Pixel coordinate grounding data
..........

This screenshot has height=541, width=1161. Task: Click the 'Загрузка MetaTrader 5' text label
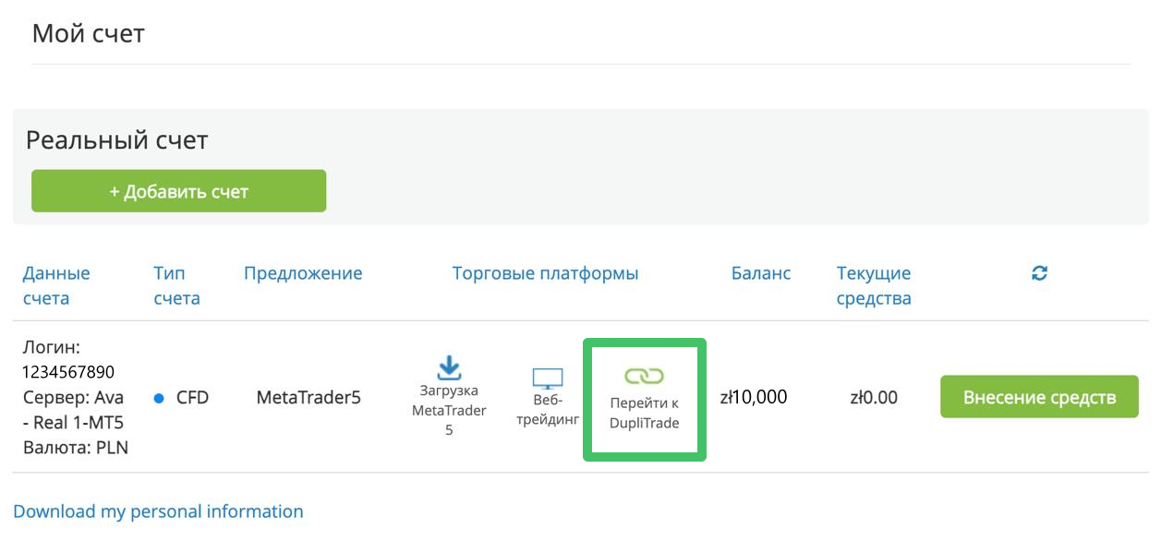click(449, 410)
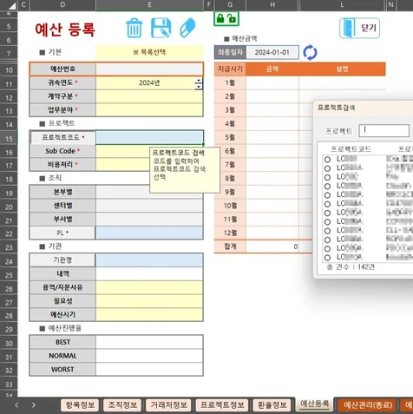This screenshot has width=413, height=414.
Task: Open the 프로젝트정보 sheet tab
Action: tap(222, 404)
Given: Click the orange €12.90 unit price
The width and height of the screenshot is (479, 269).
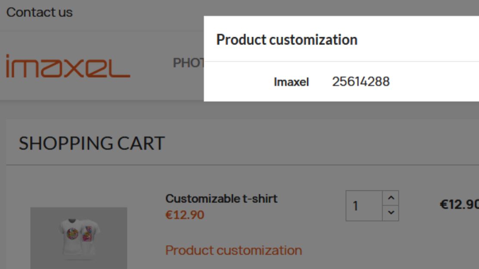Looking at the screenshot, I should point(185,215).
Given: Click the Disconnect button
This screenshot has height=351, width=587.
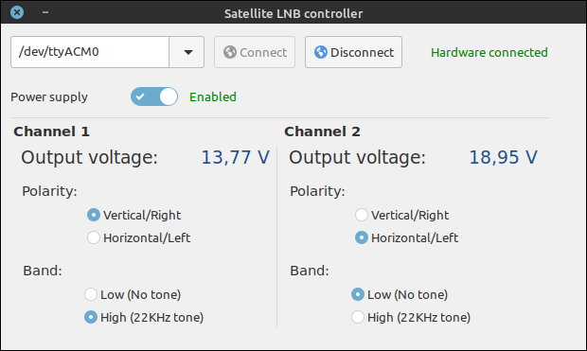Looking at the screenshot, I should point(353,52).
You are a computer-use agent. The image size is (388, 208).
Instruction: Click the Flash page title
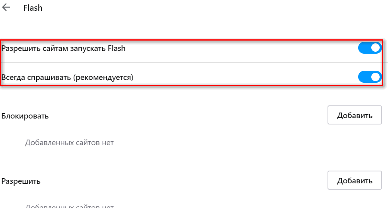[x=33, y=8]
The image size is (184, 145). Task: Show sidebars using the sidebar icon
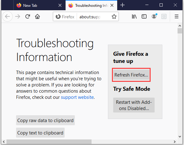[x=144, y=16]
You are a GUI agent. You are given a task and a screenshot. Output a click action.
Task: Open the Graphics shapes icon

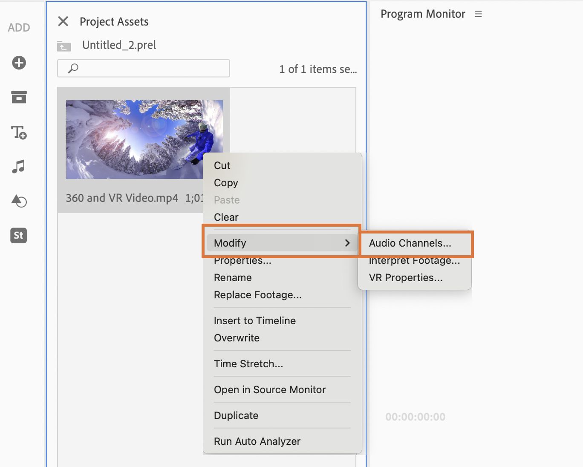coord(19,201)
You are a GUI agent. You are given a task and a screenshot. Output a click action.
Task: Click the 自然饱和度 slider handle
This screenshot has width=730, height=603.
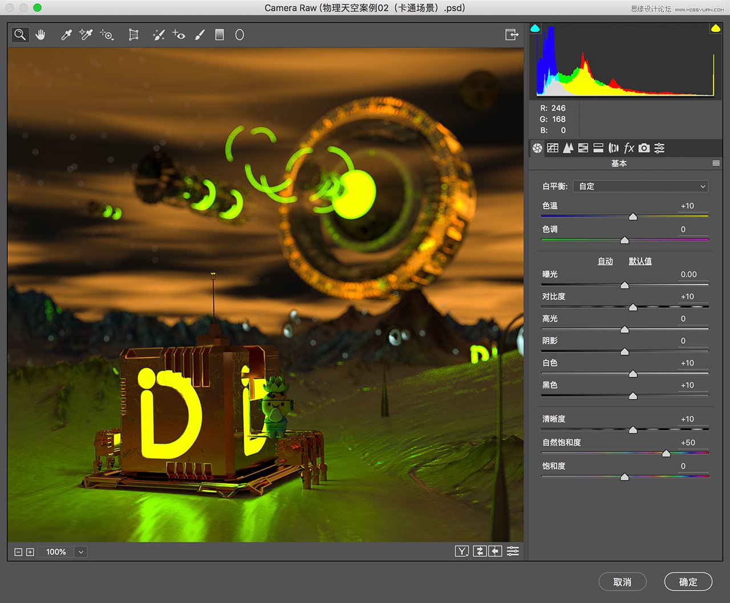pyautogui.click(x=666, y=453)
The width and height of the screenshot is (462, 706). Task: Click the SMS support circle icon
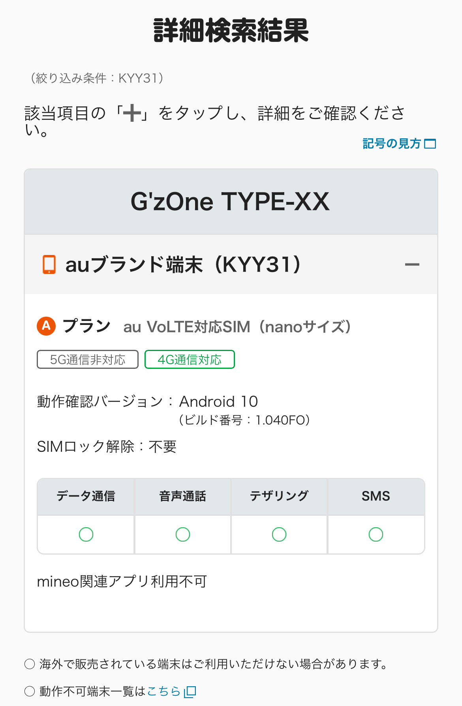click(x=376, y=534)
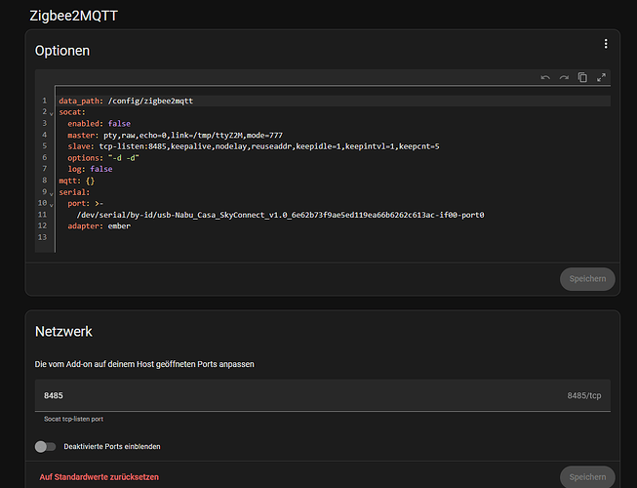Click the 8485 port input field
The height and width of the screenshot is (488, 637).
[x=293, y=395]
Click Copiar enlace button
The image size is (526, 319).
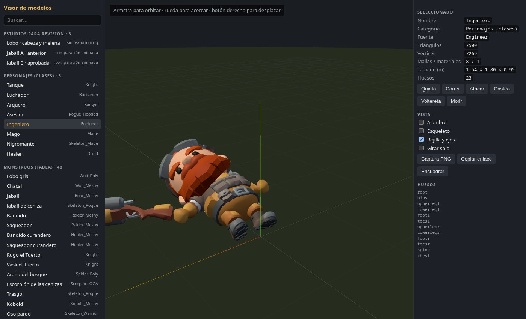(x=476, y=159)
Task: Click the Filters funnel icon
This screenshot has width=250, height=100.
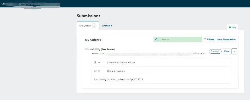Action: click(205, 40)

..........

ABOUT THIS EXERCISE
Print exactly the lines from the one containing "The image size is (184, 145)." through the last line of the records, both included, and leave out the pictures.

RESPONSE
The image size is (184, 145). Task: Show sidebars using the sidebar icon
[x=144, y=16]
You are a GUI agent. You are given a task and a screenshot. Output a click action.
Task: Open the Graphics shapes icon

coord(19,201)
You are a GUI agent. You are given a task and a screenshot. Output a click action.
Task: Click the 自然饱和度 slider handle
This screenshot has width=730, height=603.
pyautogui.click(x=666, y=453)
The width and height of the screenshot is (462, 706). Task: Click the SMS support circle icon
click(x=376, y=534)
Click the 8485 port input field
The height and width of the screenshot is (488, 637).
[x=293, y=395]
Click Copiar enlace button
The image size is (526, 319).
(x=476, y=159)
Task: Click the Filters funnel icon
This screenshot has width=250, height=100.
Action: click(205, 40)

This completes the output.